一种数据处理装置及数据量减少方法。数据处理装置包含一接收单元及一数值转换单元。接收单元用以接收M个原始侦测数据,其中M为正整数。数值转换单元耦接接收单元,用以对M个原始侦测数据进行一数值转换程序,以产生K个数值转换后数据,其中K为正整数且K小于M,致使K个数值转换后数据的数据量小于M个原始侦测数据的数据量,以达到减少数据量的功效。

Description

数据处理装置及数据量减少方法 技术领域
本发明是与减少数据量有关,尤其是关于一种数据处理装置及数据量减少方法。
背景技术
随着数据处理技术不断的演进,为了能够应用于各种可携式装置与穿戴式装置上,数据处理装置(例如微处理器或运算芯片)的体积设计得愈来愈小,而相对地其能够储存与处理的数据量也有一定的限度。

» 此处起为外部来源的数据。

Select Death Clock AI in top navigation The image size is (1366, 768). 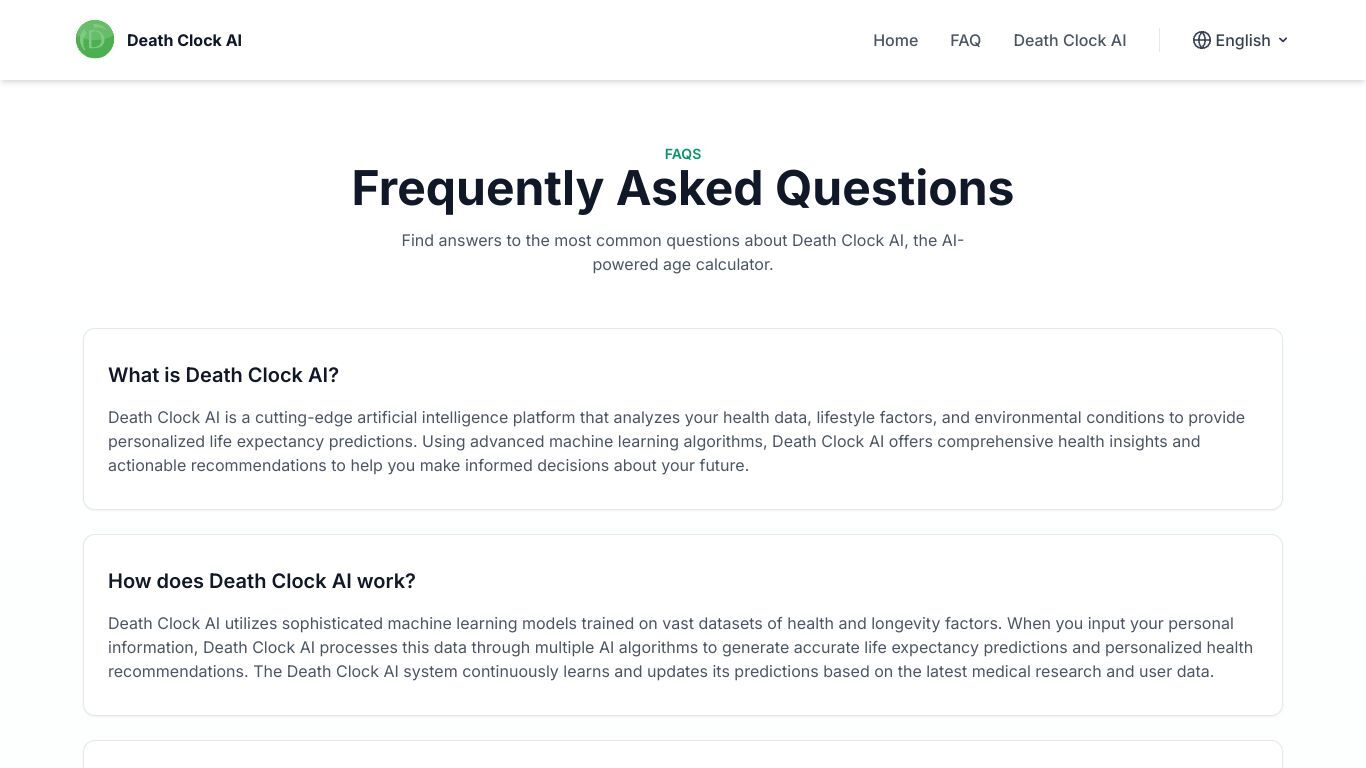click(x=1069, y=40)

由于目前许多的可携式装置与穿戴式装置均提供各种不同的侦测功能,为了能够达到更准确的侦测结果,可携式装置与穿戴式装置往往设置有相当多的侦测单元分别进行侦测,并将侦测到的原始侦测数据均传送至数据处理装置(例如微处理器或运算芯片)。
然而,由于侦测单元的数量过多并且每个侦测单元均会有侦测到的数据资料要传送至数据处理装置,导致数据处理装置所接收到的数据资料量相当庞大,远超过数据处理装置所能储存与处理的上限,使得数据处理装置无法完成储存与数据处理的程序。
发明的公开
有鉴于此,本发明提出一种数据处理装置及数据量减少方法,以有效解决现有技术所遭遇到的上述种种问题。
根据本发明的一具体实施例为一种数据处理装置。于此实施例中,数据处理装置包含一接收单元及一数值转换单元。接收单元用以接收M个原始侦测数据,其中M为正整数。数值转换单元耦接接收单元,用以对M个原始侦测数据进行一数值转换程序,以产生K个数值转换后数据,其中K为正整数且K小于M,致使K个数值转换后数据的数据量小于M个原始侦测 数据的数据量,以达到减少数据量的功效。
于一实施例中,数值转换单元是采用一数值转换机制对该M个原始侦测数据进行数值转换程序。
于一实施例中,数值转换机制是一傅立叶转换(Fourier transform)机制或一拉普拉斯转换(Laplace transform)机制。
于一实施例中,数据处理装置是一蓝牙芯片或一物联网(Internet of Thing,IoT)芯片并可通过一网络连结一云端数据库或一移动通信装置。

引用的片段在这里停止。